Finally, we copy down the formulas one more time and look for "T" instead of "H" or "V" - this will be the cumulative probability of tying fights:

Before we compute our final probability of success, we can compute how our Ties worked out: since we have Fight Value as an input, we can compare them and assign the ties to whoever has the highest Fight Value. If there is tied Fight Value, we can have Elven-made weapons (yes/no) as an input as well, which will help us figure out if there is a 50/50 split or a 33/67 split in tied results. Whatever our split for ties is, we can then add it to the previous probabilities of winning and come up with an answer:

So an Iron Guard with a weapon-swapped axe has a 61% chance of winning the fight against two Morannon Orcs (because he wins all of the ties and all of the instances when his highest die roll beats the Morannons). Learn something yet? Well, now we're going to tackle the last part we need to make this work for most of your projects - how to scale it beyond two-dice calculations . . .

Part 3: Linear Scaling

Okay, so now we know how to brute-force compute the probabilities of getting a 6-high, 5-high, 4-high, etc. on 1-2 dice - that's good, but not THAT useful for most of our computations. What happens when my 36 discrete probabilities increases when I roll three dice? Or four dice? And what happens if I'm trying to evaluate the effectiveness of the Watcher in the Water's SIX Attack dice (seven if he charges while in water)? I think we need a better solution.

Thankfully, we can turn to math - because math has been around since forever (as it happens) and when something has been around since forever and people have been paid for a long time to do math, they figure stuff out for you. Living in the Information Age means we can learn a lot from other people quickly, so that's what we'll do here.

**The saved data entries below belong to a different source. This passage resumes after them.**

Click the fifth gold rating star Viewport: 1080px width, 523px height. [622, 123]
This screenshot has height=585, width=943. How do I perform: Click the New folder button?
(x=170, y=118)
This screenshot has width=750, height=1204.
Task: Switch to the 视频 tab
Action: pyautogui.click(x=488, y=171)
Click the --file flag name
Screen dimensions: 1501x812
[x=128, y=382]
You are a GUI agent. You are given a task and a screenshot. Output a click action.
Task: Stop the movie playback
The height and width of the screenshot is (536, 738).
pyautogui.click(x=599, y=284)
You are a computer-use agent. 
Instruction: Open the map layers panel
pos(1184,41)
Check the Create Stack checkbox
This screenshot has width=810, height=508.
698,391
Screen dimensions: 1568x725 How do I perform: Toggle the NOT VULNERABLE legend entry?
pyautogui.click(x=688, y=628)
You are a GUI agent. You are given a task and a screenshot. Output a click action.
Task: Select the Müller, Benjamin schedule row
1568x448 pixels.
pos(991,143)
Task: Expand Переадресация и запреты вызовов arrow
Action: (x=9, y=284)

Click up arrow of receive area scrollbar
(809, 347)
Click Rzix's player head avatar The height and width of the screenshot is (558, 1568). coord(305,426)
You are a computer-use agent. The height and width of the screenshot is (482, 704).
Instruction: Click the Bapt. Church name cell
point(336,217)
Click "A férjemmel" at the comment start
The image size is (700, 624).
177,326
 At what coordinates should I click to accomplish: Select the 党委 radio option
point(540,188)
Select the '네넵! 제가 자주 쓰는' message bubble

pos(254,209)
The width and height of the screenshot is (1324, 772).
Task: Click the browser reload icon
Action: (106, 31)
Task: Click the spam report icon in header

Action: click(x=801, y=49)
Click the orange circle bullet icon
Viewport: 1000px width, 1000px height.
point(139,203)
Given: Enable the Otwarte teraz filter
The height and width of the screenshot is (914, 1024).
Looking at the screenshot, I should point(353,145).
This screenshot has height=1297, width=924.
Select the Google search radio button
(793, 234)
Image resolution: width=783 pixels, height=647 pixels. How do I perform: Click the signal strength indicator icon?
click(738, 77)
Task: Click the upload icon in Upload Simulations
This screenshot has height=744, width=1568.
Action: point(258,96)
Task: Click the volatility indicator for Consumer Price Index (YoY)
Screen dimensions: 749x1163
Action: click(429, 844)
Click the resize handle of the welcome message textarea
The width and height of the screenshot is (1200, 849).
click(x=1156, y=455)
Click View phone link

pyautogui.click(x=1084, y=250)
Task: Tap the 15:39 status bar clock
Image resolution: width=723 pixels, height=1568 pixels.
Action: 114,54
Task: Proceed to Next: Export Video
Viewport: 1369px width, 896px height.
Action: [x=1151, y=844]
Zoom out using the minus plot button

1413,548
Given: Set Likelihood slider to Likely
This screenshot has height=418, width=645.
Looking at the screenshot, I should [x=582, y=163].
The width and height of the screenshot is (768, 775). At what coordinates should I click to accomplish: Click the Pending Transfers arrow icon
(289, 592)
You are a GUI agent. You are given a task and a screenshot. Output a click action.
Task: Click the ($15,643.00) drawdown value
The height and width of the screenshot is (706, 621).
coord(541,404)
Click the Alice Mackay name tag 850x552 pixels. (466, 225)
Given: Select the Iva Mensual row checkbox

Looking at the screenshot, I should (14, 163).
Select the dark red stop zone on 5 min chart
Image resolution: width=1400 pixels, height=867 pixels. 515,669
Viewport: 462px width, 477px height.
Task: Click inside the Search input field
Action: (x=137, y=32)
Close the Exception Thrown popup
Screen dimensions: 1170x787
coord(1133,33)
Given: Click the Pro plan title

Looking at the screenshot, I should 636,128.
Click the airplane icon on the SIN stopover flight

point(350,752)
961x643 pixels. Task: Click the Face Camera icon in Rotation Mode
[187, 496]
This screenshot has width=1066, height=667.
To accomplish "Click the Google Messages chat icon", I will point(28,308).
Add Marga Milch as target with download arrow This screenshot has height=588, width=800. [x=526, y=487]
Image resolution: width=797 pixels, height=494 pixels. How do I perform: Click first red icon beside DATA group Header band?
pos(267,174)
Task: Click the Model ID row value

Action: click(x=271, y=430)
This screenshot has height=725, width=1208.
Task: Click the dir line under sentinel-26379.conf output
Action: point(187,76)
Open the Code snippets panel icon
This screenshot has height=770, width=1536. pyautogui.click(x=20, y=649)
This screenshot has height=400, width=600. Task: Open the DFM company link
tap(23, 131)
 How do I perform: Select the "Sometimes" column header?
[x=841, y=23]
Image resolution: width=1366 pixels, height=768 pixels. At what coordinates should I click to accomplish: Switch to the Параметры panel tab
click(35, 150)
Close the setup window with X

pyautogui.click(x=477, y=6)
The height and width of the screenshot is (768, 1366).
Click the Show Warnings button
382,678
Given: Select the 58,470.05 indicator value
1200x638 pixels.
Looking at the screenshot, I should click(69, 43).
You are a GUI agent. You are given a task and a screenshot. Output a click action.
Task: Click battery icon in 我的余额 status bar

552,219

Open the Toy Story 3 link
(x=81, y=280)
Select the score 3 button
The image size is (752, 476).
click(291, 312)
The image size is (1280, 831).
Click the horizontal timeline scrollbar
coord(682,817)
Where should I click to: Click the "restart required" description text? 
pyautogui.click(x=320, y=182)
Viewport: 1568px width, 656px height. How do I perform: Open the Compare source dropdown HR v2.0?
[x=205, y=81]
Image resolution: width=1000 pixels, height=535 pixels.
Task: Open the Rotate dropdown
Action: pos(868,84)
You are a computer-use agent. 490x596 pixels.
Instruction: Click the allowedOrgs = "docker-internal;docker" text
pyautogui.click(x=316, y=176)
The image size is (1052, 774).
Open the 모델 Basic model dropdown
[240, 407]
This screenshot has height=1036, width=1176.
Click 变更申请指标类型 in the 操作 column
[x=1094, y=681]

We know that there are 6 discrete probabilities when we roll 1 die, 36 discrete probabilities when we roll 2 dice, 216 discrete probabilities when we roll 3 dice, etc. How do we get these numbers? The answer is exponents: 6^1 (or 6) is 6, 6^2 (or 6x6) is 36, 6^3 (or 6x6x6) is 216, and 6^4 (or 6x6x6x6) is 1296 - we can take the number 6 and raise it to the number of dice that we're rolling and that will tell us our total number of discrete cases that result from rolling that many dice.

Okay, so how did we turn our ability to get a 6-high or 5-high with two dice as a formula? We saw in our grid that our likelihood of getting a 1-high with two dice was 1/36 - and it turns out that our likelihood of getting a 1-high will always be "=1/(6^<number_of_dice>)". On the other side of the spectrum, our likelihood of getting a 6-high is 11/36 which happens to be "=1-((5/6)^<number_of_dice>)." This is basically "the times when you don't get a 1-5 on each dice." 

Once we know the likelihood of getting a 6-high, we can find our chances of getting a 5-high by doing "=1-((2/3)^<number_of_dice>)-<pct_six_high>" (or basically "the times we didn't get a 1-4, subtracting the times we know we got a 6"). We can keep doing this for 4s ("=1-((1/2)^<number_of_dice>)-<pct_six_or_five_high>"), 3s ("=1-((1/3)^<number_of_dice>)-<pct_six_five_or_four_high>"), and 2s ("=1-((1/6)^<number_of_dice>)-<pct_six_five_four_or_three_high>") as well.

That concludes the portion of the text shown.